Adequação do atendimento pode reduzir mortes por infarto

por Portal Brasil publicado: 20/04/2012 18h06 última modificação: 29/07/2014 09h06

Para melhorar a qualidade do atendimento aos pacientes cardíacos, o Hospital do Coração (HCor) de São Paulo, em parceria com o Ministério da Saúde, desenvolveu o projeto Bridge (Brazilian Intervention to Increase Evidence Usage in Practice). Segundo os representantes do projeto, o objetivo é melhorar atendimento a pacientes cardíacos do Sistema Único de Saúde

Reconhecido internacionalmente, o estudo mostrou que o Brasil, com a adequação de procedimentos durante atendimento nas emergências hospitalares, pode reduzir em até 20% os casos de mortalidade por infarto, uma das principais causas de morte no País e no mundo.

Para o ministro Alexandre Padilha, que recebeu na quarta-feira (17) a visita da equipe do HCor, o comportamento clínico é fundamental para melhorar a qualidade no atendimento aos paciente cardíacos. “Muitas vezes o paciente com infarto não recebe as terapias adequadas para o tratamento e isso dificulta sua recuperação. Mais do que medicamentos – que hoje são oferecidos gratuitamente pelo SUS – precisamos oferecer um atendimento rápido e adequado ao paciente, pois isso significa a diferença entre a vida e morte”, avalia o ministro.

O estudo foi realizado por meio de um monitoramento permanente sobre as práticas clínicas de acolhimento em hospitais públicos. Durante cerca de oito meses, ao longo de 2011, a equipe do HCor monitorou 34 hospitais públicos do País para verificar como os pacientes com síndrome coronariana aguda (infarto) eram atendidos. Metade dos hospitais foi apenas observada, enquanto outro grupo recebeu treinamento para aplicação da intervenção multifacetada, que incluía materiais educacionais, listas e lembretes que tinham como base evidências científicas de controle da doença.

“Ao chegar ao hospital, o paciente passava por uma triagem. Se apresentasse algum sintoma, um lembrete era anexado ao formulário para que o médico soubesse que se tratava de um paciente de risco. Além da notificação no formulário médico, o paciente recebia uma pulseira que o identificava de acordo com a categoria de risco”, explica o diretor do Instituto de Ensino e Pesquisa HCor, Otávio Berwanger.

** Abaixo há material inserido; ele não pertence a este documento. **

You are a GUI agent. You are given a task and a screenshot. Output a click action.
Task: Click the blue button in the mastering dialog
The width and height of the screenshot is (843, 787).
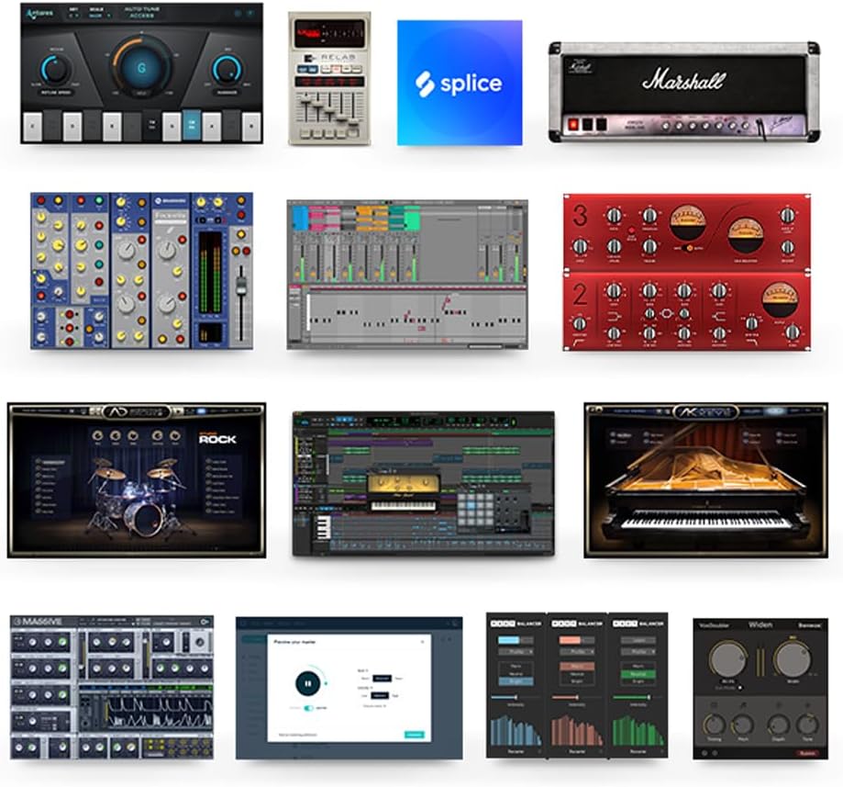coord(415,735)
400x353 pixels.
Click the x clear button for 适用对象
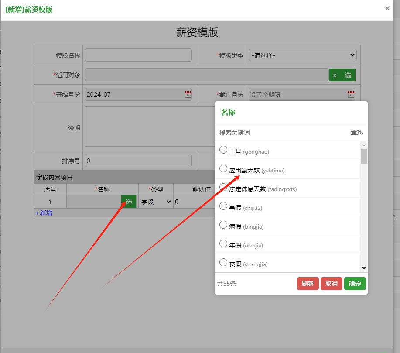(335, 75)
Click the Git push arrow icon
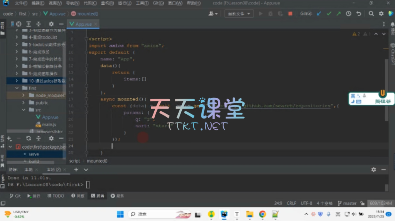Viewport: 395px width, 221px height. coord(338,13)
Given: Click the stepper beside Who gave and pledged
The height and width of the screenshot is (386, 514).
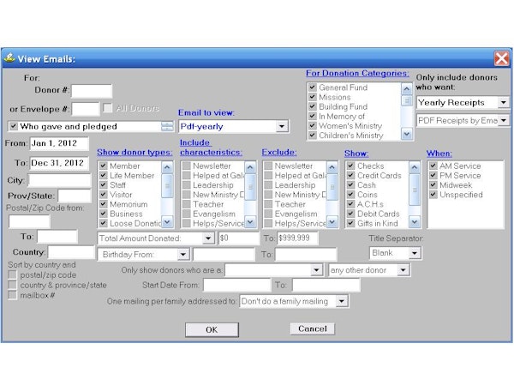Looking at the screenshot, I should 167,126.
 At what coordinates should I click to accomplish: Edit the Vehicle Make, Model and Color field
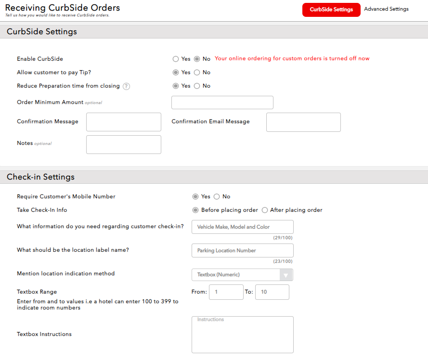(x=242, y=227)
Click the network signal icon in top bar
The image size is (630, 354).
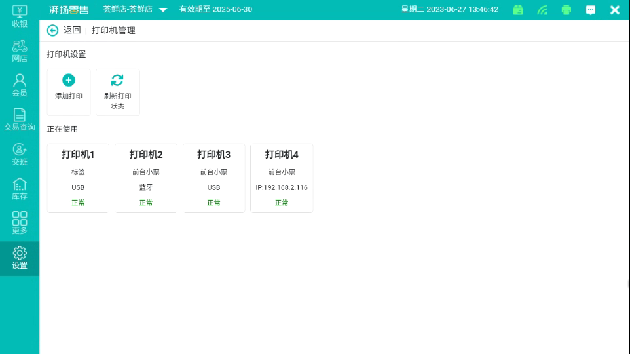[542, 10]
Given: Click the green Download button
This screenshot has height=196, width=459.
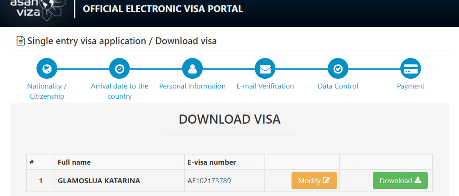Looking at the screenshot, I should tap(400, 180).
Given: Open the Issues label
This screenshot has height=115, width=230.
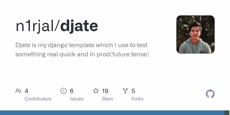Looking at the screenshot, I should [x=76, y=99].
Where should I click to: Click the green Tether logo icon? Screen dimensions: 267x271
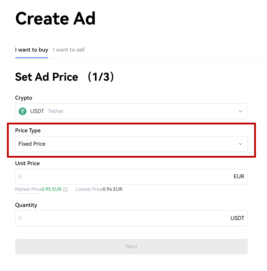point(22,111)
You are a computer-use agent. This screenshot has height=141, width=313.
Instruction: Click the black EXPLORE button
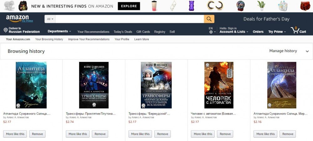(129, 6)
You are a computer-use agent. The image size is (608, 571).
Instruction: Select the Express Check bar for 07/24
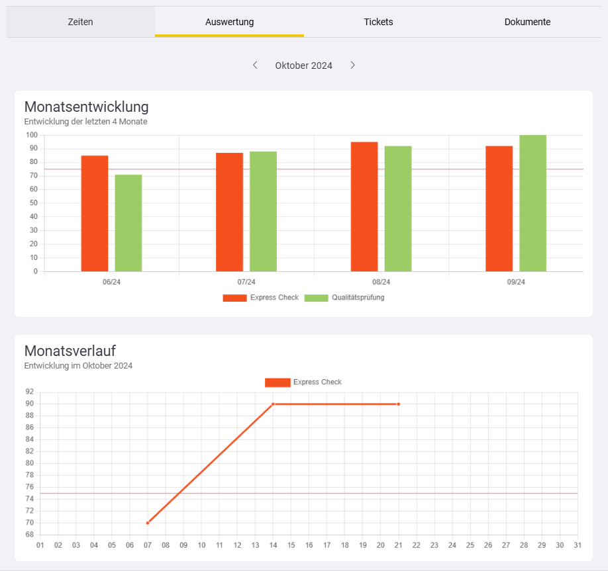pyautogui.click(x=229, y=212)
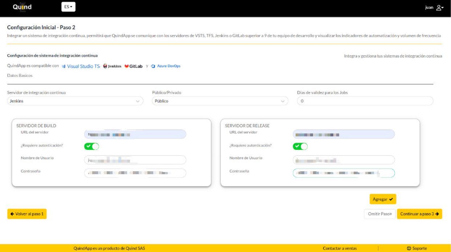This screenshot has height=252, width=451.
Task: Click the Agregar button
Action: (x=383, y=199)
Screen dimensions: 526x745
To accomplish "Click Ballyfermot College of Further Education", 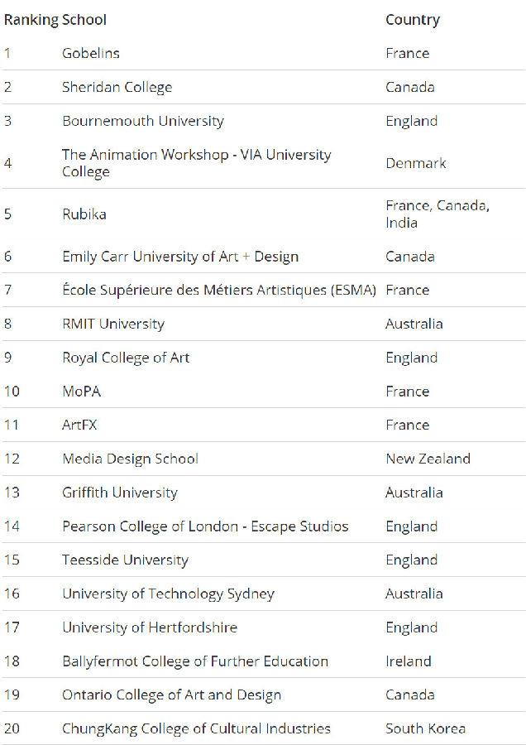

A maioria das mortes por infarto ocorre nas primeiras horas de manifestação da doença – 65% dos óbitos ocorrem na primeira hora e 80% até 24 horas após o início do infarto.


Reconhecimento

Os resultados da primeira fase do projeto foram apresentados com destaque no Congresso do Colégio Americano de Cardiologia, realizado em Chicago (EUA). O trabalho também repercutiu positivamente em artigo publicado na revista científica Jama, uma das publicações médicas mais importantes do mundo.

O diretor geral do HCor e ex-ministro da Saúde, Adib Jatene, acredita que essa associação entre o poder público e o setor privado é fundamental na busca de soluções estratégicas para superar os desafios da gestão e para qualificar o Sistema Único de Saúde. “A estratégia do Bridge é simples, barata e pode salvar muitas vidas na rede pública de saúde, independente da estrutura da unidade de saúde. Além disso, ela demonstra que, com parcerias como esta, é possível realizar pesquisas relevantes no Brasil, cujos resultados possuem alto interesse nacional e podem, também, ter impacto internacional”.